Tunisie: L’Association des magistrats tunisiens dénonce une mainmise du ministère de la Justice

L’Association des magistrats tunisiens (AMT) a tiré la sonnette d’alarme dans un communiqué publié lundi, dénonçant une « mainmise totale » du ministère de la Justice sur le pouvoir judiciaire et l’absence de toute garantie d’indépendance depuis trois ans.
Selon l’AMT, l’année judiciaire 2025-2026 s’ouvre dans un contexte marqué par « l’effacement de toute autorité judiciaire indépendante » et la concentration par le ministère de « toutes les prérogatives liées à la nomination, la mutation et la révocation des juges », sans transparence ni critères objectifs.
Une justice « administrée » par le ministère
Depuis la dissolution du Conseil supérieur de la magistrature en 2022 et son remplacement par un conseil provisoire dépendant de l’exécutif, la magistrature serait, selon l’AMT, « administrée comme une direction parmi d’autres du ministère ».
L’Association dénonce notamment le recours massif aux notes de service, un mécanisme par lequel des juges sont affectés ou déplacés sans base légale.
L’AMT affirme avoir recensé plus de mille notes de service en deux ans, souvent utilisées à des fins de sanction ou de pression. Ces pratiques violeraient, selon elle, le principe d’inamovibilité des magistrats garanti par la Constitution.
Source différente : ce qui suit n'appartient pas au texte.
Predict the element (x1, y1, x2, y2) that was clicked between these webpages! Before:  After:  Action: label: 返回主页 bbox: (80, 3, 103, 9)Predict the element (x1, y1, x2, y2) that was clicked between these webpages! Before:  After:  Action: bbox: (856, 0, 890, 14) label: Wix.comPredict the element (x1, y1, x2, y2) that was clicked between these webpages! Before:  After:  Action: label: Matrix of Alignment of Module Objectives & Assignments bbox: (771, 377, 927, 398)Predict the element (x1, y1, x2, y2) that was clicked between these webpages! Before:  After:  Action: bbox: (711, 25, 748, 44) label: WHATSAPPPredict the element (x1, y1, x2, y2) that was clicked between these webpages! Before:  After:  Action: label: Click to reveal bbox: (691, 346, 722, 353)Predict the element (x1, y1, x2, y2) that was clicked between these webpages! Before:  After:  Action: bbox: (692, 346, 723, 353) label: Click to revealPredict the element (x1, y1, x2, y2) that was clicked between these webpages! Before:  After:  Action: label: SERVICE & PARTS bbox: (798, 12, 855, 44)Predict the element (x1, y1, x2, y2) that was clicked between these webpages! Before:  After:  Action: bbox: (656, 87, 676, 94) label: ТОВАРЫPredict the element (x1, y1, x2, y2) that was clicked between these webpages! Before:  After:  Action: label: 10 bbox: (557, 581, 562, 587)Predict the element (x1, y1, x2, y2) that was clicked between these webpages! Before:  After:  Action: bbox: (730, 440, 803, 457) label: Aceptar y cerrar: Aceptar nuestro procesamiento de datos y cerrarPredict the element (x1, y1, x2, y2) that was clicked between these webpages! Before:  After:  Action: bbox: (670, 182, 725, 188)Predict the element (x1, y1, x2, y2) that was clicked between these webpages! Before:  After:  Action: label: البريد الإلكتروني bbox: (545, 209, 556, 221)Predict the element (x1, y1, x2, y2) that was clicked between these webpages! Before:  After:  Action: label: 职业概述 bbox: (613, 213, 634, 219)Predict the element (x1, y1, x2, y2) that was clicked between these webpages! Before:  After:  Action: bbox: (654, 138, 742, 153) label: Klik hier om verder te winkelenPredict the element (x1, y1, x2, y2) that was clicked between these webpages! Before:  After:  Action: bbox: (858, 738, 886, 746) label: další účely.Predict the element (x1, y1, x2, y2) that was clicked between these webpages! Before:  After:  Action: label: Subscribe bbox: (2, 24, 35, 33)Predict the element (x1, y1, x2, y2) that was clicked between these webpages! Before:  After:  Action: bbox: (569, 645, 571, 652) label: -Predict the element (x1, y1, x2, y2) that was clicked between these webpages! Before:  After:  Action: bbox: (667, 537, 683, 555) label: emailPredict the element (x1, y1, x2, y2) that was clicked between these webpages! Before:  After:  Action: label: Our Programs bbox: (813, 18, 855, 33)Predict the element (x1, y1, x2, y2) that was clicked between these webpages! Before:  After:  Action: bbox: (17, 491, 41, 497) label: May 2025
Des tribunaux désorganisés
Cette gestion arbitraire aurait provoqué une instabilité chronique dans les tribunaux : mutations soudaines, postes vacants et désorganisation des audiences.
L’AMT souligne que plusieurs postes de responsabilité – notamment à la Cour de cassation et au ministère public – demeurent vacants depuis des années, paralysant les juridictions supérieures.
Elle déplore aussi « l’opacité » du ministère dans la gestion des carrières, citant des nominations « sans critères clairs » et des mutations « punitives ».
« Le fonctionnement de la justice repose désormais sur la crainte et la soumission », selon le bureau exécutif.
Des conséquences sur les libertés
L’Association estime que cette situation a des effets graves sur la qualité des jugements et la protection des droits fondamentaux.
Sous la menace de sanctions administratives, certains magistrats auraient cédé à la pression, conduisant à des décisions excessives ou injustes, notamment dans des affaires liées à la liberté d’expression.
Pour l’AMT, la justice tunisienne est aujourd’hui « fragilisée et instrumentalisée », alors qu’elle devrait être le garant de l’État de droit.
Appel à la résistance et à la société civile
Face à ce constat, l’Association appelle les juges à résister aux pressions hiérarchiques et à exercer leurs fonctions « avec courage et indépendance ».
Elle les invite également à saisir la justice administrative pour contester les décisions illégales et réclame le rétablissement d’une autorité judiciaire indépendante.
L’AMT interpelle en outre la société civile et les citoyens à « ne pas rester indifférents » face à cette dérive, estimant que « la défense de l’indépendance de la justice concerne l’ensemble du peuple tunisien ».
En conclusion, le communiqué avertit que la situation actuelle ne constitue pas seulement une crise sectorielle, mais une menace pour la démocratie elle-même.
« Sans juges libres, il n’y a plus d’État de droit », rappelle le texte, qui appelle à une réforme profonde et urgente pour rétablir l’équilibre entre les pouvoirs.